PAGE EXTRACT section start

3.20.2019

love and light

I'm sending love and light to all of the sweet, innocent kids afflicted with seizures—the scary ones, the kind that hurt, the ones that cause broken noses, bloody tongues, face lacerations, the kind that make them feel as if they're being smothered. I'm sending love and light to the parents of these precious ones who have been cheated by no fault of their own.

I am sending love and light to Hannah, the mother of a little boy named Casey whose seizure I watched on video today and, when it was over, whimpered to his mother, "I don't know why." I wept hearing him breathe, watching his limbs stiffen and tremble and his hands cramp up. I saw my own son in his darling face and wondered if Calvin would utter the same sad words in the wake of seizures, if he could speak.

I am sending love and light to Lisa, whose daughter Emma has been crying for a week since a neurologist advised to reduce her daughters benzodiazepine too quickly.

I'm sending love and light to every mother and father trying their best to navigate the complex and enigmatic world of pediatric epilepsy while sleep deprived, spread too thin, despondent and anxious. I'm sending them strength to challenge and question neurologists. I'm sending courage to trust their guts in the face of doctors who cavalierly pile on medications, downplaying their side effects, aiming for seizure-freedom at nearly any cost, neglecting to consider quality of life.

I'm sending love and light to all the little ones who don't understand what is happening to them, and who have been robbed of a pain-free, care-free childhood.

PAGE EXTRACT section end
RECORDS section start

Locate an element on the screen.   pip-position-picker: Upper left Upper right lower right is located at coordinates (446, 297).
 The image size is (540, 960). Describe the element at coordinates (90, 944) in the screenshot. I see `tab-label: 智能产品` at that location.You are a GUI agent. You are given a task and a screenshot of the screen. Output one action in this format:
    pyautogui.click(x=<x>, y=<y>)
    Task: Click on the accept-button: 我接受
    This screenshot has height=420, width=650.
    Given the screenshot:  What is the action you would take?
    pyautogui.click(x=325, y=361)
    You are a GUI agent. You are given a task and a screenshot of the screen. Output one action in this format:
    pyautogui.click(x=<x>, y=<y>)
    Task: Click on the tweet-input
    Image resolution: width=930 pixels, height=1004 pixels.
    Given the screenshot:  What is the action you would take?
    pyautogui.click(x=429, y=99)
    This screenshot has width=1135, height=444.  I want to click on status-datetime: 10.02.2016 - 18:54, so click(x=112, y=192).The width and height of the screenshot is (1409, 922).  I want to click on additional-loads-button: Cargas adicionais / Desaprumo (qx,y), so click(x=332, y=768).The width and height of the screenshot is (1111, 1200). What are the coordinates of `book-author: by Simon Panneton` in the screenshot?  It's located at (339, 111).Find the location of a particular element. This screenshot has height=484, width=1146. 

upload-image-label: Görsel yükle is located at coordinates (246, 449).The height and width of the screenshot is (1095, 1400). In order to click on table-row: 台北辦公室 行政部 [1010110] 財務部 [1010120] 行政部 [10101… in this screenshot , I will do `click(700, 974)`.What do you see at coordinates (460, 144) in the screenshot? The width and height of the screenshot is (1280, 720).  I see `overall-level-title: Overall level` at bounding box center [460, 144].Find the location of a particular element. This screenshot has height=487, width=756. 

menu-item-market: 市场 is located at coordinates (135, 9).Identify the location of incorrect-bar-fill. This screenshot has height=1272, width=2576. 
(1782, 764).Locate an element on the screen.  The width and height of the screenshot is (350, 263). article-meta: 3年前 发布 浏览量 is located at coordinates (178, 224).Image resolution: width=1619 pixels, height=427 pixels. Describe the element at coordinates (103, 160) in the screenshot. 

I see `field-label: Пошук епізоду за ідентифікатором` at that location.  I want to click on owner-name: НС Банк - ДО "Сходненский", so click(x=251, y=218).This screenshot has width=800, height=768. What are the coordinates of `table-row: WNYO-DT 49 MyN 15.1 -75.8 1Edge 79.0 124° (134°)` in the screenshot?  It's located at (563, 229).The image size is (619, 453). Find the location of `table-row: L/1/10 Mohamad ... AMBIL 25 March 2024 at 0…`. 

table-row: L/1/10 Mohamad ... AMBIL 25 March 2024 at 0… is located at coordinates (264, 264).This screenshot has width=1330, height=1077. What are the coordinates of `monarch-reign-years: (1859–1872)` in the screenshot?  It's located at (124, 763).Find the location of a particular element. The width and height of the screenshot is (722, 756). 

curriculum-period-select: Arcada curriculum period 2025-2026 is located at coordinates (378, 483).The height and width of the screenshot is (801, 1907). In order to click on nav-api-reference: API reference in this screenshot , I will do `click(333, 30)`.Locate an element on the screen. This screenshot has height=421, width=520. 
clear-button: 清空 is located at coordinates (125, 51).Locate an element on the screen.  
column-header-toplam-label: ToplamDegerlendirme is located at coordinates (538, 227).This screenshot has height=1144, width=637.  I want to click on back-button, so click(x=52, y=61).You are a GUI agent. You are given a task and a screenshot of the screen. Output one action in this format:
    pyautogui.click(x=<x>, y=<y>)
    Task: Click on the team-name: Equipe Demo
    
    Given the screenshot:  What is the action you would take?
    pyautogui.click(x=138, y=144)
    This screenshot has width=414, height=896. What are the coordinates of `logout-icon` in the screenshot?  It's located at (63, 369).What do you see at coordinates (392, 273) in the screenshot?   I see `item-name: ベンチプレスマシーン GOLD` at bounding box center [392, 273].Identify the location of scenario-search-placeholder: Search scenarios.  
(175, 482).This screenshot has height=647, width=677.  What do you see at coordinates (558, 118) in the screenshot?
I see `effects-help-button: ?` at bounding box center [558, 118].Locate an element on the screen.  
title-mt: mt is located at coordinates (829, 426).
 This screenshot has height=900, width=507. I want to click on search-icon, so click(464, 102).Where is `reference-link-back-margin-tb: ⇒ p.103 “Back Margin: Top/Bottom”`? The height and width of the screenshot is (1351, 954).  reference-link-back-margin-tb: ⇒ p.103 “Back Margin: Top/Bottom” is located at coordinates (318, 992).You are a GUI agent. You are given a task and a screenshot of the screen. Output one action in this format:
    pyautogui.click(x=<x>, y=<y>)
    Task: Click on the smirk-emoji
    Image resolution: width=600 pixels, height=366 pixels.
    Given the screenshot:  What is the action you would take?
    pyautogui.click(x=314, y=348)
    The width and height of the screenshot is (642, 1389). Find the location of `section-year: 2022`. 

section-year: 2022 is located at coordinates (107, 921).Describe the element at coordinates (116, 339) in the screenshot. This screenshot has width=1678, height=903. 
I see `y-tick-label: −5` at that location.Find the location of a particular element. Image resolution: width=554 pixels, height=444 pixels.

RECORDS section end

__WHAT YOU WILL DO__.
a – Print the part of the love and light post that begins at the words "I'm sending love and light to all of" and stops after "of their own.".
b – In the love and light post, what did Casey whimper to his mother when his seizure was over?

__YOUR RESPONSES__.
a –
I'm sending love and light to all of the sweet, innocent kids afflicted with seizures—the scary ones, the kind that hurt, the ones that cause broken noses, bloody tongues, face lacerations, the kind that make them feel as if they're being smothered. I'm sending love and light to the parents of these precious ones who have been cheated by no fault of their own.

b – "I don't know why."